As this is happening Catholics are still carrying on their peaceful protests in Hanoi. Flyers expressing solidarity to the parishioners and the Redemptorist Fathers, the original owners of the disputed land, are being handed out all over the place.
Mgr Anthony Vu Huy Chuong, bishop of Hung Hoa, a diocese on the border with Laos in the country’s extreme north, sent a ‘Letter of Communion’ to the provincial superior of the Redemptorists of Vietnam and to the superior of Thai Ha Monastery.
“I have prayed,” Bishop Vu wrote, “that justice and the truth may be honoured not only in Thai Ha but also everywhere people have to suffer injustice and dishonesty.”
“Recently,” he added, “the vicar of Can Kiem told me that the man who appeared on TV against Thai Ha claiming to speak on behalf of Can Kiem parishioners is in fact a government official, and not even a Catholic.”

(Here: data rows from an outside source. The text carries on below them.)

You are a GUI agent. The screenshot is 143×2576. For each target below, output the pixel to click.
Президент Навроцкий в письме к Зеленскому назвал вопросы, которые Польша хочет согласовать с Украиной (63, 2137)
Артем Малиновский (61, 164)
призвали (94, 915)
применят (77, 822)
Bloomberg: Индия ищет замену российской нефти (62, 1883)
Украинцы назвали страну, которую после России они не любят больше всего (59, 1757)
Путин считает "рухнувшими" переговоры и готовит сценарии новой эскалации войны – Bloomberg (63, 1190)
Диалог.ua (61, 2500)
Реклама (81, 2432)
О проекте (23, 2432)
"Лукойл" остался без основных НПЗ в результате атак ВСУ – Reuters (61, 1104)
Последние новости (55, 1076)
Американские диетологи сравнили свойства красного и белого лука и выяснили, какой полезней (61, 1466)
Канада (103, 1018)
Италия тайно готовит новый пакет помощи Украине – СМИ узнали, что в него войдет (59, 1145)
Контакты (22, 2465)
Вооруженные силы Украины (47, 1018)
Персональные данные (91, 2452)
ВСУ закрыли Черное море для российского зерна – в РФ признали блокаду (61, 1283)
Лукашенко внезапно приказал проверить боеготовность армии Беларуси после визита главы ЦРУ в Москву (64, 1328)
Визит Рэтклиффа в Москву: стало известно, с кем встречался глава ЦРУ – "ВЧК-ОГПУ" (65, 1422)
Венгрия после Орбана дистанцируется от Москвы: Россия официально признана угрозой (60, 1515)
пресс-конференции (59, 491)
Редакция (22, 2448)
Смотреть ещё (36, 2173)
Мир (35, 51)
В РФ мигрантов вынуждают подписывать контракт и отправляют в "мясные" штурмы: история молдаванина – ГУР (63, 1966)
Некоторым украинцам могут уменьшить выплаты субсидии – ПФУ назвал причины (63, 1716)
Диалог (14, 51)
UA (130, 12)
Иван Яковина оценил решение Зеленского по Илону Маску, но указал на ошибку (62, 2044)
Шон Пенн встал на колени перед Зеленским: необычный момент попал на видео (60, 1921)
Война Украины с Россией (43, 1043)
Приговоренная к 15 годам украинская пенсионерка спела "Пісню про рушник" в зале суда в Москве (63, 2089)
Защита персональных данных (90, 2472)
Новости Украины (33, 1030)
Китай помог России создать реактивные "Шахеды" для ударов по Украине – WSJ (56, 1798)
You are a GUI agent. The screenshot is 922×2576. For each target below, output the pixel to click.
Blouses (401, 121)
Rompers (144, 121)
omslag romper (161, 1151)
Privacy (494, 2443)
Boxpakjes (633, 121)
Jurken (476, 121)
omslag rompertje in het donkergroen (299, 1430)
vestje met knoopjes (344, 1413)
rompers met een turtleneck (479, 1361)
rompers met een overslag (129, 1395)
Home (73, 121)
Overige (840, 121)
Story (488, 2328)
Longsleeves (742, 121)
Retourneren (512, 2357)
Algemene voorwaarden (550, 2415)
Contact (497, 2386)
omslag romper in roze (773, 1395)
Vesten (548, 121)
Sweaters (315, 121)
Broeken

Faced with such a “sad and wearisome” campaign of falsehoods and disinformation by state media, the bishop called on Catholics to pray.
Similarly, Pham Huy Ba and Nguyen Van Nhat, the two men who were introduced on state TV last Sunday as priests speaking out against Thai Ha parishioners, are further evidence of what Mgr Vu Huy Chuong said.
In a statement the diocese of Hanoi flatly dismissed any claim by these ‘clergymen’.
“They have never been priests,” the statement read. “One may suppose they were ‘ordained’ by the government,” it added.
In the meantime in Thai Ha thousands of Catholics (see photo) are still meeting every day to pray.